The extent of the liquidity injection becomes apparent when it is considered that in mid-March, the Federal Reserve (Fed) balance sheet stood at $4.3 trillion, yet by late April (23 April) it had risen to $6.5 trillion, with the bulk of the expansion due to the increased purchases of US Treasuries.
In just six weeks during March to April, the Fed bought a total of $1.4 trillion US Treasuries, exceeding the purchases the Fed carried out during the whole period over QE1, QE2 and QE3 at the height of the global financial crisis.
The Fed's balance sheet is also expanding as a result of substantial currency swaps with other central banks amid a surge in demand for US liquidity, rapid expansion of existing credit facilities and announcement of new schemes, including the Main Street Lending Programme.
Equally impressive, but on a smaller scale, the European Central Bank (ECB) bought about $130.2 billion (EUR 120 billion) in just four weeks between mid-March and mid-April 2020, compared with about $21.7 billion (EUR 20 billion) per month prior to the spread of the virus. This reflects the implementation of the ECB's announcement in mid-March of an additional $944.4 billion (EUR 870 billion) of QE to cushion the crisis.
The upshot of these measures is that the Fed's balance sheet, on a broad basis including QE and other components, is expected to reach close to $10 trillion by the end of 2020, while the ECB's could easily surpass $6.5 trillion (EUR 6 trillion).

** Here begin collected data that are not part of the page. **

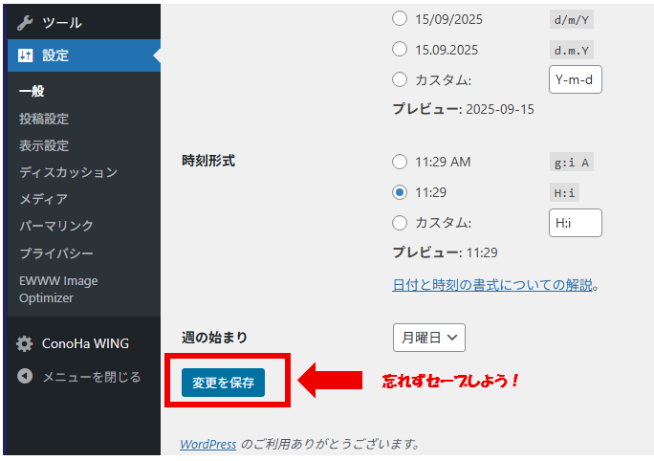Open パーマリンク settings page

point(56,226)
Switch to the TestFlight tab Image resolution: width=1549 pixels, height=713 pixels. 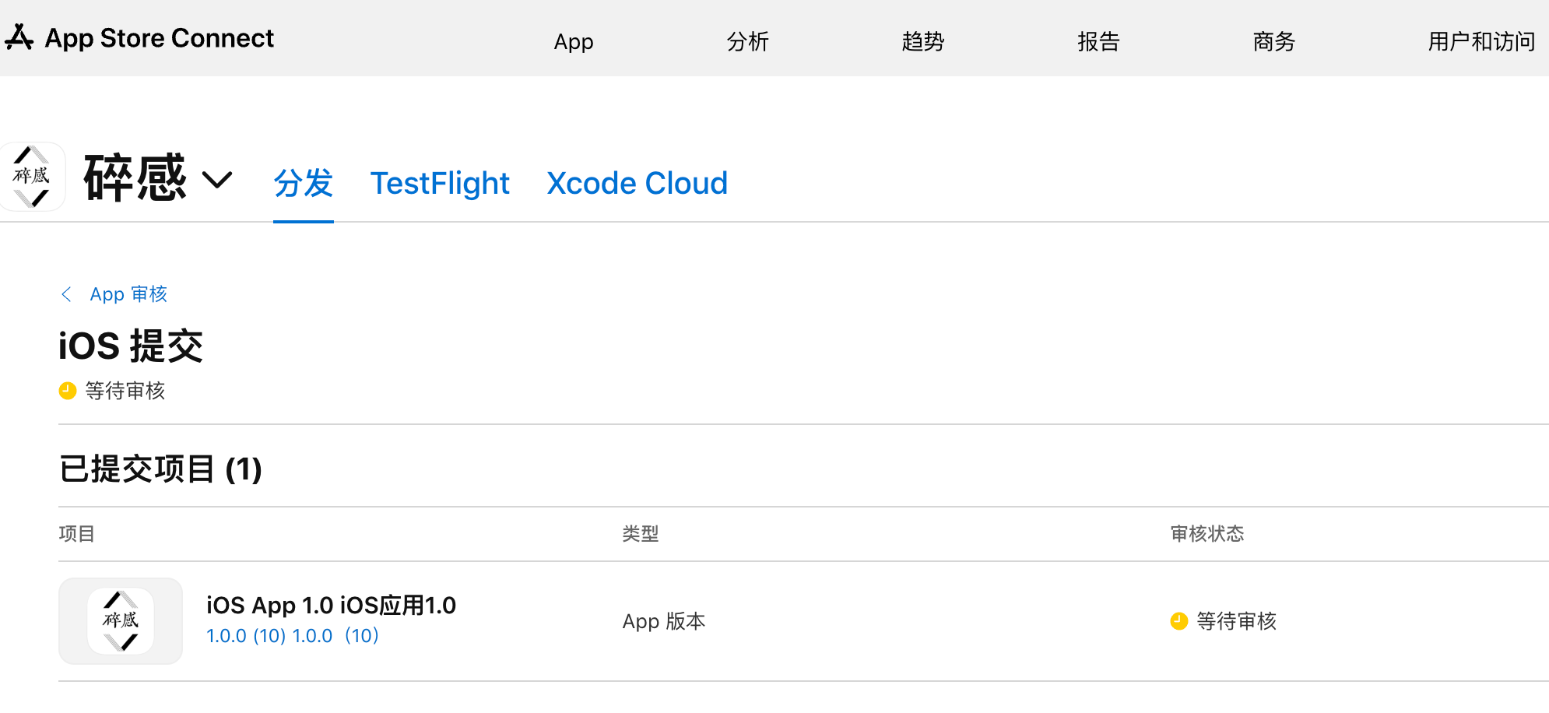[x=440, y=184]
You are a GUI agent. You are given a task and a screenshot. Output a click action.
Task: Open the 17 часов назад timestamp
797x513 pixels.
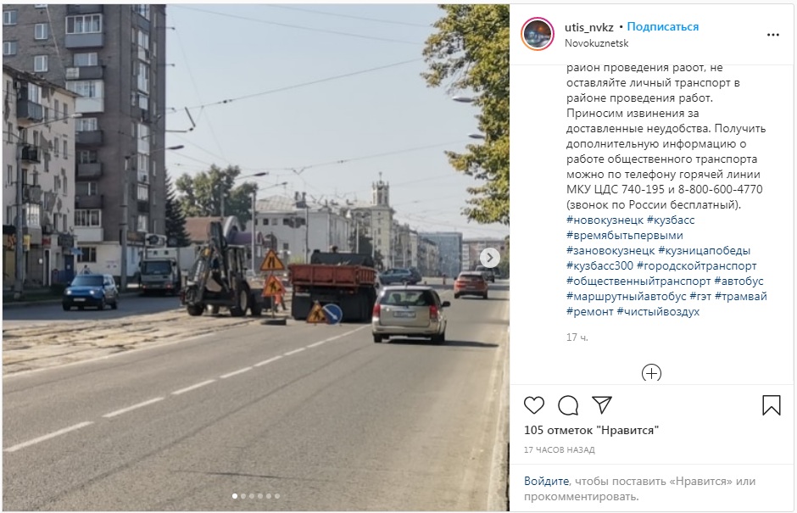[559, 450]
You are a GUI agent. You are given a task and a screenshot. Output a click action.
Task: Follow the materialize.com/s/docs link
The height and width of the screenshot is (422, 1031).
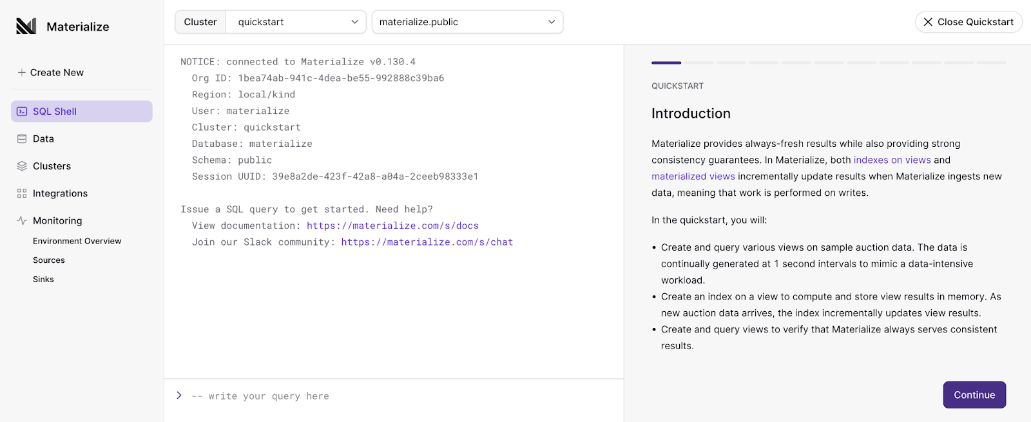(x=392, y=226)
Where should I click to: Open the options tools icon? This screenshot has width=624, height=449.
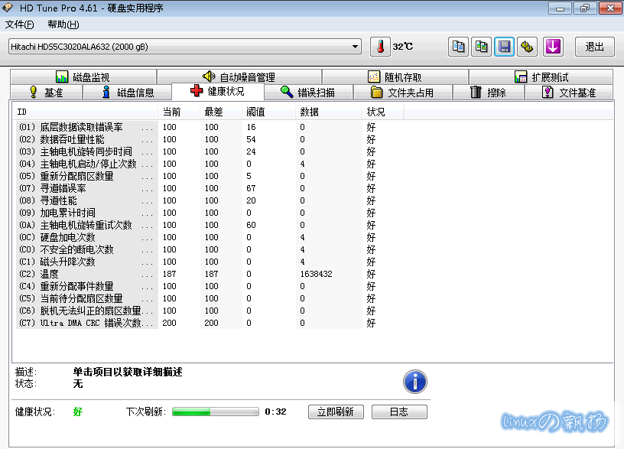click(x=527, y=47)
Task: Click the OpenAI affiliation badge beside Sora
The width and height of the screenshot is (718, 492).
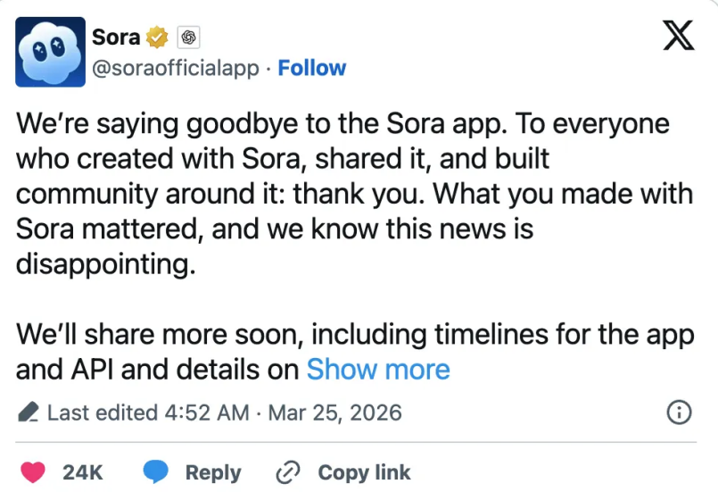Action: pos(187,38)
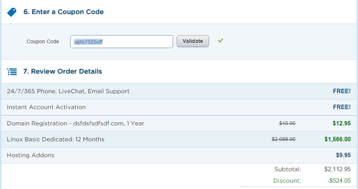Viewport: 358px width, 189px height.
Task: Click the green coupon validation checkmark
Action: coord(220,41)
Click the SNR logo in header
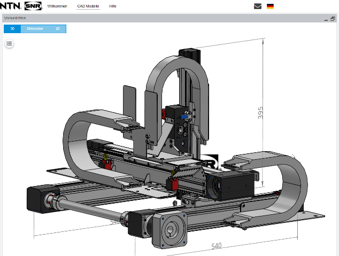Image resolution: width=339 pixels, height=256 pixels. [x=33, y=6]
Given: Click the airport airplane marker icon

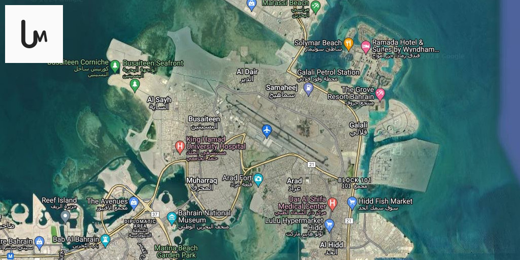Looking at the screenshot, I should [x=267, y=131].
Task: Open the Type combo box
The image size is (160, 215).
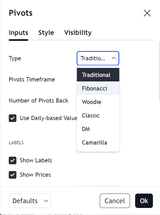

The Bank of England announced that it will be buying an additional $248.8 billion (GBP 200 billion) of Gilts, while also adding to its balance sheet total by expanding its Term Funding Scheme for SMEs.

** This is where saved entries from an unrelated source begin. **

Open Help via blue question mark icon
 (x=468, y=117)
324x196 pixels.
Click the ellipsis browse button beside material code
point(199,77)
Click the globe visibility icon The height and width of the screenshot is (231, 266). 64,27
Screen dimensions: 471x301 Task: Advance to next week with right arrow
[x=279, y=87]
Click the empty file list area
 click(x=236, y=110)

For its part, the Bank of Japan is focusing on buying more exchange-traded funds by increasing its target for this year to a maximum of roughly $112 billion (JPY 12 trillion), while also providing cheap loans to firms affected by the virus outbreak.
Other central banks, including the Reserve Bank of Australia and the Bank of Canada, are also rapidly expanding their balance sheets.